Description of the task: Could you update the substance-use definitions below, starting with "Physical dependence: a" and going on through "antagonist (Corsini & Zacharoff, 2014).", with "withdrawal syndrome" changed to "abstinence syndrome"?

Provided text:
"""

Abuse/nonmedical use: Abuse is the use of an illicit drug or the intentional self-administration of a prescription (or over-the counter) medication for any nonmedical purpose, such as altering one’s state of consciousness, eg, “getting high.” However, some critics dislike the term abuse being applied to substance use disorders and claim it is inaccurate and reflects morality-based language to depict what may actually be a medical condition (Corsini & Zacharoff, 2014).
Chronic pain: any pain that lasts several months (variously defined as 3 to 6 months), but may last for months or years. Whereas acute pain is a normal sensation that alerts the body to injury or damage, chronic pain persists. Chronic pain may result from an injury or an ongoing cause such as illness, or there may be no clear cause (NIH, 2018).
Diversion: the intentional removal of a medication from legitimate distribution and dispensing channels. Diversion also involves the sharing or purchasing of prescription medication between family members and friends or individual theft from family and friends (Corsini & Zacharoff, 2014). Diversion can also occur in healthcare settings if health professionals divert medication from the intended recipient.
Opioid use disorder (OUD): per the DSM-5, a disorder characterized by loss of control of opioid use, risky opioid use, impaired social functioning, tolerance, and withdrawal. Tolerance and withdrawal do not count toward the diagnosis in people experiencing these symptoms when using opioids under appropriate medical supervision. OUD covers a range of severity and replaces what DSM-IV termed “opioid abuse” and “opioid dependence.” An OUD diagnosis is applicable to a person who uses opioids and experiences at least 2 of the 11 symptoms in a 12-month period (SAMHSA, 2018).
Misuse: any therapeutic use of a medication other than as directed or indicated, whether intentional or unintentional, and regardless of whether it results in harm. Increasing a medication dose without prescriber approval is misuse, whether the reason is dependence, tolerance, desire to achieve greater therapeutic effect, or forgetfulness (Corsini & Zacharoff, 2014).
Physical dependence: a state in which the body has adapted to a drug or class of drugs to the degree that withdrawal syndrome occurs upon abrupt cessation, rapid dose reduction, decreasing blood level of the drug, and/or administration of an antagonist (Corsini & Zacharoff, 2014).

"""

Dataset excerpts:
"""

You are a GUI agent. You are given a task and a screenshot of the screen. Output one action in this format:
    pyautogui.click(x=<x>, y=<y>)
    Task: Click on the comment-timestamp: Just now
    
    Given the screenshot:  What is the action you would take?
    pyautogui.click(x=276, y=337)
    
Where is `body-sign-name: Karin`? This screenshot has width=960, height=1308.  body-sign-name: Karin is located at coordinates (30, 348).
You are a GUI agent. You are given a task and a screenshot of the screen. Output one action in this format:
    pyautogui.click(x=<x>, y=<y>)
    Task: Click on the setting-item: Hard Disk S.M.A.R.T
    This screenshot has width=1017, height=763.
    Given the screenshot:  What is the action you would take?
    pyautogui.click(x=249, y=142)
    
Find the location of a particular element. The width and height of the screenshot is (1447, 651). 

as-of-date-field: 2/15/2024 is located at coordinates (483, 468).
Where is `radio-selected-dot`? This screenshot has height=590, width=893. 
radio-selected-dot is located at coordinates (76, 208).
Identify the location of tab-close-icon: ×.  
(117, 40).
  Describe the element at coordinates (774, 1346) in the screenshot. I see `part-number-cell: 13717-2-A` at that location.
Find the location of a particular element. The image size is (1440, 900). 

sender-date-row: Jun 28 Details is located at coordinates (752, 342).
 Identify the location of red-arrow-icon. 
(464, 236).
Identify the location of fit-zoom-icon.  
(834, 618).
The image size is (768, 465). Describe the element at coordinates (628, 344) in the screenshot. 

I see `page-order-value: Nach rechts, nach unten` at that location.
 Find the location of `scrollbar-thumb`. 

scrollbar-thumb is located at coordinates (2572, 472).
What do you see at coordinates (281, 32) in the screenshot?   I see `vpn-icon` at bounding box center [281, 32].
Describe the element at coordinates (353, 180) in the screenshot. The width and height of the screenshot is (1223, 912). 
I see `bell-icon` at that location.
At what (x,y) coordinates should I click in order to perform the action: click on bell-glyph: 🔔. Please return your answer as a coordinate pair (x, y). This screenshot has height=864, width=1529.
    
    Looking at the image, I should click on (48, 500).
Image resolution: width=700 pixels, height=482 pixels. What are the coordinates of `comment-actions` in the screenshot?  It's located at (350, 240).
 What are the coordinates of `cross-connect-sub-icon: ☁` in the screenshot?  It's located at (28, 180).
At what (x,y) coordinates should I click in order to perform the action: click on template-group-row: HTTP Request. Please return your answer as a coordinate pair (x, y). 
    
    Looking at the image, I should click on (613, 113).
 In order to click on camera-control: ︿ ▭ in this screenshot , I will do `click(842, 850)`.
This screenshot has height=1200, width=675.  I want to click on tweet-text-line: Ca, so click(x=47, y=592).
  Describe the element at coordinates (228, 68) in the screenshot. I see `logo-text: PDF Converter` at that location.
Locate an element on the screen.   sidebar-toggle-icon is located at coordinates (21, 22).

"""

Output below:
Physical dependence: a state in which the body has adapted to a drug or class of drugs to the degree that abstinence syndrome occurs upon abrupt cessation, rapid dose reduction, decreasing blood level of the drug, and/or administration of an antagonist (Corsini & Zacharoff, 2014).